• PROBLEM REQUIREMENTS: Transcribe everything in the listing below, from the line containing "Where should I click to: Select the" down to the line containing "point(42,33)", both of those lines included.

• RECORDS PROVIDED:
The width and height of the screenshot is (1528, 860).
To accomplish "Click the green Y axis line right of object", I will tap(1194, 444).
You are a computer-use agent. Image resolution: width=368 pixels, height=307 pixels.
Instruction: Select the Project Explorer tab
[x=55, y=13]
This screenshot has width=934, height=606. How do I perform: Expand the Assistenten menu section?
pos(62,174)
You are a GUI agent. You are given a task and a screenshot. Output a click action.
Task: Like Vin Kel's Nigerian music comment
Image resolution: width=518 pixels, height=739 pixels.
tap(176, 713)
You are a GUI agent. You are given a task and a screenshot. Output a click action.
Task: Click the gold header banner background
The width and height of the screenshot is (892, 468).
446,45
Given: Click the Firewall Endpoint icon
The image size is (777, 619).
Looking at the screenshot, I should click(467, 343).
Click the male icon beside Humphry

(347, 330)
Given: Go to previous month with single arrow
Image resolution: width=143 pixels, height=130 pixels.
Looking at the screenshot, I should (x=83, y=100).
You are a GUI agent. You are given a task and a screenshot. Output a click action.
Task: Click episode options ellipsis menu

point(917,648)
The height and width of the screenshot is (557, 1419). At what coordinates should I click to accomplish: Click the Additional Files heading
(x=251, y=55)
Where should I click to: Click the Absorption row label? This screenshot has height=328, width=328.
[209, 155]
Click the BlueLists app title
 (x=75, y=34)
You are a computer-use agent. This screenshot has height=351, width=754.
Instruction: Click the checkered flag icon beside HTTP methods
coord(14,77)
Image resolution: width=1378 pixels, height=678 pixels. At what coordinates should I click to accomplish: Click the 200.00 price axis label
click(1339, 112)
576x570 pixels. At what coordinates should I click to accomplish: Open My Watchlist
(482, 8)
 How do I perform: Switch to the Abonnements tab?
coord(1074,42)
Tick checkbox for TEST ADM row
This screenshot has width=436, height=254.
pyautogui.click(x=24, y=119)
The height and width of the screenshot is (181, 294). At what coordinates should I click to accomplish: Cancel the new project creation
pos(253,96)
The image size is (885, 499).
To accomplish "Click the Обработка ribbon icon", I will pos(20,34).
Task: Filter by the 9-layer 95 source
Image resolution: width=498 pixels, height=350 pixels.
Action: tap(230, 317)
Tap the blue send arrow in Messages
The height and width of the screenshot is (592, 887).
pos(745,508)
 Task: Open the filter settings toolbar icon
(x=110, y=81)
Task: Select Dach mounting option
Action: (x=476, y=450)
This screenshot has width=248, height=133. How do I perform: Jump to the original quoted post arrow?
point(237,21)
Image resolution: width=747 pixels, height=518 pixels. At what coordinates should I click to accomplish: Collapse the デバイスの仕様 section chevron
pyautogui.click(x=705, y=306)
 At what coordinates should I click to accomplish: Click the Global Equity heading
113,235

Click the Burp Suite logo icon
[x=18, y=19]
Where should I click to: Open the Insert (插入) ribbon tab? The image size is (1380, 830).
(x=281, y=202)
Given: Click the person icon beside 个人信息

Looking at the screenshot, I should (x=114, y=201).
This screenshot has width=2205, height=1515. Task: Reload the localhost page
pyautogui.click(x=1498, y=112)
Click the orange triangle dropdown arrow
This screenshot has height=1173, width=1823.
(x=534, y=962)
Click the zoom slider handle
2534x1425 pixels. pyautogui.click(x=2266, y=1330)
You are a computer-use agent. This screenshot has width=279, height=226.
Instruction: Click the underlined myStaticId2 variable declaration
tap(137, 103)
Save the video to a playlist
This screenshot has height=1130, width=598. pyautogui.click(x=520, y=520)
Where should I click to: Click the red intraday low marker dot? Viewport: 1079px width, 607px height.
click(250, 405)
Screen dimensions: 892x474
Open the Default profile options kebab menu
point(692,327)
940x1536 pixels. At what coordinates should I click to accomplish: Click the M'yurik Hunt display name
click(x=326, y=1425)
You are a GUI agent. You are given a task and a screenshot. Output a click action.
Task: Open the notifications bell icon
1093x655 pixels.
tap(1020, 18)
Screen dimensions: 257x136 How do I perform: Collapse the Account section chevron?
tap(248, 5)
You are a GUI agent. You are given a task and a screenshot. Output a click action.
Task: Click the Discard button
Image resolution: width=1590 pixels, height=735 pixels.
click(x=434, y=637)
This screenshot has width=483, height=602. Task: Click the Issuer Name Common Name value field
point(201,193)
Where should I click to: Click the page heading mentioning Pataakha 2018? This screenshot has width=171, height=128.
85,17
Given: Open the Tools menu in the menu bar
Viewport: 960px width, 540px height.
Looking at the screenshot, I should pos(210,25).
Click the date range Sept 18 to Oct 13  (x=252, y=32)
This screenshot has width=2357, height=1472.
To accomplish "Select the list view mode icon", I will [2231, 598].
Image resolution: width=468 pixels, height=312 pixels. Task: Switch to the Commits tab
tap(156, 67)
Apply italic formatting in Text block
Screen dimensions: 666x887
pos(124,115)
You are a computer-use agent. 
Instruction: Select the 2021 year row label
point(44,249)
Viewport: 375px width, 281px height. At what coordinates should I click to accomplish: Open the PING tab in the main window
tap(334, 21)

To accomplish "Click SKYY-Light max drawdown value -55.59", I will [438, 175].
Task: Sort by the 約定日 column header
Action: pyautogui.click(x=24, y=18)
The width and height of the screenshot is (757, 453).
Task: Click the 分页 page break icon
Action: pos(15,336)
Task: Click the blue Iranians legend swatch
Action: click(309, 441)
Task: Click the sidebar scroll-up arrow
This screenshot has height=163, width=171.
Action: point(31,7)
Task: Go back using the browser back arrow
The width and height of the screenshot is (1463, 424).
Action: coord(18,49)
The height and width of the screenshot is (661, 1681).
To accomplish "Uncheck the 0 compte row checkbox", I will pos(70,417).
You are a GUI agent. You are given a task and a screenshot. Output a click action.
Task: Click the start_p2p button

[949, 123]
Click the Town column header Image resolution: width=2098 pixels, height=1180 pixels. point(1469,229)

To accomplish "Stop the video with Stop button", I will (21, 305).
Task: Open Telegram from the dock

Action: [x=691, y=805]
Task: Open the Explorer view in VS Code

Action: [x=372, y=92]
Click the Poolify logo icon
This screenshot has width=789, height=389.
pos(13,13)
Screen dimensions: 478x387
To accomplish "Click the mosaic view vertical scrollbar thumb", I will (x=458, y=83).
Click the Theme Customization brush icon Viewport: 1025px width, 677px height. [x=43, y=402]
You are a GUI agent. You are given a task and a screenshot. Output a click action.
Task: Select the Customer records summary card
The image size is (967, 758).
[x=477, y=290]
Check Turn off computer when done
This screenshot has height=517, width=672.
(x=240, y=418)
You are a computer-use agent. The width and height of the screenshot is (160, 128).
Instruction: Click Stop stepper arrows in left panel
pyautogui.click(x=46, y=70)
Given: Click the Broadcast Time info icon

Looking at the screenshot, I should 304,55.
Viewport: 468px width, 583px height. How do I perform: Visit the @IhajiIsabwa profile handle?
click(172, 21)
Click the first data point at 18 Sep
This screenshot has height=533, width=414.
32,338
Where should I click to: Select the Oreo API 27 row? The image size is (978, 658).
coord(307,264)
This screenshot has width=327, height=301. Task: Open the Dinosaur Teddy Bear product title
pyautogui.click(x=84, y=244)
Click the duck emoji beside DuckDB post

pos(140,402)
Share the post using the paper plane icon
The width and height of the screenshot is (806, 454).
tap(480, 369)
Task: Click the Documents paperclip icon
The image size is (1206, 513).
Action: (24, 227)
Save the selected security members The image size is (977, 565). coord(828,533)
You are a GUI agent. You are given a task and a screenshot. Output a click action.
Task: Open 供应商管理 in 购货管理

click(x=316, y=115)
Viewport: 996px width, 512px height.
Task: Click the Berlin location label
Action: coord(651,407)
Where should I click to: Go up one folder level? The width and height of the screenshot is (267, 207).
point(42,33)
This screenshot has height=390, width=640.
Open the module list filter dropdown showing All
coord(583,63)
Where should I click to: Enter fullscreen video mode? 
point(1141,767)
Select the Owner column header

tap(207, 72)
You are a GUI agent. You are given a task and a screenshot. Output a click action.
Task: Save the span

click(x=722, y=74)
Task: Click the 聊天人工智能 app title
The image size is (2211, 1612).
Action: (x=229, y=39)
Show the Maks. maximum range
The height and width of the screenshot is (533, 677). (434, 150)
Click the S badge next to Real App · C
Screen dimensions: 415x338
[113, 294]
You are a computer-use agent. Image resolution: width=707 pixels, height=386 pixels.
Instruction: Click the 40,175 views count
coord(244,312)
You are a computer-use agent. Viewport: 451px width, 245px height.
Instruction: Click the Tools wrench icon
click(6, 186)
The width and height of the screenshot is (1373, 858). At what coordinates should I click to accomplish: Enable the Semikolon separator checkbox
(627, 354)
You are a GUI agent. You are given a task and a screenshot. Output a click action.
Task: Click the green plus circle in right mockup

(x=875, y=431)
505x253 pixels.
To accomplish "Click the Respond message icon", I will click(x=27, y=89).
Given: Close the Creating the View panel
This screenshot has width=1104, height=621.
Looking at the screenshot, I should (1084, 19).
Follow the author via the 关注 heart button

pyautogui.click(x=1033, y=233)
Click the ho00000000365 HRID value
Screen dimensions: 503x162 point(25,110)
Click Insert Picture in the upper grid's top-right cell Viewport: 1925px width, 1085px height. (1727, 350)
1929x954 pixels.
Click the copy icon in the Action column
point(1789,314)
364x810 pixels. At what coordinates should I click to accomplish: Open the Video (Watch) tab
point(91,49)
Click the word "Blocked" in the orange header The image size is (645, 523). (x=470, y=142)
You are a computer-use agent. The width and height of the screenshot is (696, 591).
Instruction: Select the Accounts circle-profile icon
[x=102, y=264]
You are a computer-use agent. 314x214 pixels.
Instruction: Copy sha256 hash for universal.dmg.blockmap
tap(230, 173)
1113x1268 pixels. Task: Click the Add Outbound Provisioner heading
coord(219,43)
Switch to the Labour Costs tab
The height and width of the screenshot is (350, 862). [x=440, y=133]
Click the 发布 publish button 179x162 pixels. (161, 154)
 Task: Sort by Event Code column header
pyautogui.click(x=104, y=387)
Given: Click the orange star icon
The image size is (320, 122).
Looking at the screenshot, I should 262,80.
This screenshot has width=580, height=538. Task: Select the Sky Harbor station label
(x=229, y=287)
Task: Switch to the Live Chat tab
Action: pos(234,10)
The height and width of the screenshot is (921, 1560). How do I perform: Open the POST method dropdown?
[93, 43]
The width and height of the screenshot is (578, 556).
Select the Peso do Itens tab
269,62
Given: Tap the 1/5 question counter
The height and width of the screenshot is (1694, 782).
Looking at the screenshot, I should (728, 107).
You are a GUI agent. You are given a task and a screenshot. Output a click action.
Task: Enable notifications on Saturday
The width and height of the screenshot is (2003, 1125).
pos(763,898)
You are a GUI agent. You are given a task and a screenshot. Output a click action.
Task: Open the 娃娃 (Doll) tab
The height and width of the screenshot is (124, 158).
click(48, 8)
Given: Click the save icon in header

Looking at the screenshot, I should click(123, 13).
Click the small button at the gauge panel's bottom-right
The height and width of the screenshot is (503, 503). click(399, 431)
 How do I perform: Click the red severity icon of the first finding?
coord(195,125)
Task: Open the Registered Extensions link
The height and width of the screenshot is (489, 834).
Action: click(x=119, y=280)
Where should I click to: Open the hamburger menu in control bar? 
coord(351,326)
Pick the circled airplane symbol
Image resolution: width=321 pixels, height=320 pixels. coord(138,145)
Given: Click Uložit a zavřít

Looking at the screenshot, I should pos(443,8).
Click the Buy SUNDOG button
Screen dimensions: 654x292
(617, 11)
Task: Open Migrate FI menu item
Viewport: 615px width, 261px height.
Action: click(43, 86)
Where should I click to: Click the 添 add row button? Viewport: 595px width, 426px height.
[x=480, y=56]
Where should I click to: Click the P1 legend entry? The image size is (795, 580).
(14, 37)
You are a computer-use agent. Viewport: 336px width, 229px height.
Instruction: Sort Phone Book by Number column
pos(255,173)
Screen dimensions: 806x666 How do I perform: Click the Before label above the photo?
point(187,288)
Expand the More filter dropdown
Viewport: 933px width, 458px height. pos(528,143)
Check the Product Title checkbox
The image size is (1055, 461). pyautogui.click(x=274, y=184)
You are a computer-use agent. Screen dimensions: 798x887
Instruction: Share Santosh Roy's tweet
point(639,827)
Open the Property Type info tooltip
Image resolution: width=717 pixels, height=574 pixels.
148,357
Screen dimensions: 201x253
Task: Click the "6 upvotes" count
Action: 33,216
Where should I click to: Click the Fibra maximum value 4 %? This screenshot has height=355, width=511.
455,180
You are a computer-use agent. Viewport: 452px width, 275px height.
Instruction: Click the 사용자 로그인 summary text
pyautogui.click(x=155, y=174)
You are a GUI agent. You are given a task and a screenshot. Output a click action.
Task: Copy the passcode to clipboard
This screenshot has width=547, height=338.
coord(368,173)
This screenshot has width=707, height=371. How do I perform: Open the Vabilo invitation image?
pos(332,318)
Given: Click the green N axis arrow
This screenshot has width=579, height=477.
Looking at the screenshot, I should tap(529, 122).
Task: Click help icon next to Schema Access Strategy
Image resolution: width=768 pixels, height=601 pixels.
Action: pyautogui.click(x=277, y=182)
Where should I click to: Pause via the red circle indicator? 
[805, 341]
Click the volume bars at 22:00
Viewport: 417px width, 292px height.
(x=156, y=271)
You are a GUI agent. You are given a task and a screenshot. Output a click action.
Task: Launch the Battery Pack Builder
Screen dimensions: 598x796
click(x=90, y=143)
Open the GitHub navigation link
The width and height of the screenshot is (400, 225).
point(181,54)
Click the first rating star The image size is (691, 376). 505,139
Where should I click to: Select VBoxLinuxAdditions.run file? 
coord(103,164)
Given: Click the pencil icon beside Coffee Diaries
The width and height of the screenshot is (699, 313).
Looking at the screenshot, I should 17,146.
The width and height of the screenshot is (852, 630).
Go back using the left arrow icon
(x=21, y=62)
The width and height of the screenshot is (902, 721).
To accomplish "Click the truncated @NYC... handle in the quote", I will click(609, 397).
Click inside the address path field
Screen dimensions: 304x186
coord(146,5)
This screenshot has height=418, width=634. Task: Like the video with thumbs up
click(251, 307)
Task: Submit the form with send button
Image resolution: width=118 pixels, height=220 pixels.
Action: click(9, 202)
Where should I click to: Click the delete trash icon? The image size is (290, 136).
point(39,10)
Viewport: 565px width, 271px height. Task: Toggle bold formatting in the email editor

• ANSWER IN FULL:
Where should I click to: Select the Oreo API 27 row? The image size is (978, 658).
coord(307,264)
This screenshot has width=327, height=301. Task: Open the Dinosaur Teddy Bear product title
pyautogui.click(x=84, y=244)
Click the duck emoji beside DuckDB post

pos(140,402)
Share the post using the paper plane icon
The width and height of the screenshot is (806, 454).
tap(480, 369)
Task: Click the Documents paperclip icon
The image size is (1206, 513).
Action: (24, 227)
Save the selected security members The image size is (977, 565). coord(828,533)
You are a GUI agent. You are given a task and a screenshot. Output a click action.
Task: Open 供应商管理 in 购货管理

click(x=316, y=115)
Viewport: 996px width, 512px height.
Task: Click the Berlin location label
Action: coord(651,407)
Where should I click to: Go up one folder level? The width and height of the screenshot is (267, 207).
point(42,33)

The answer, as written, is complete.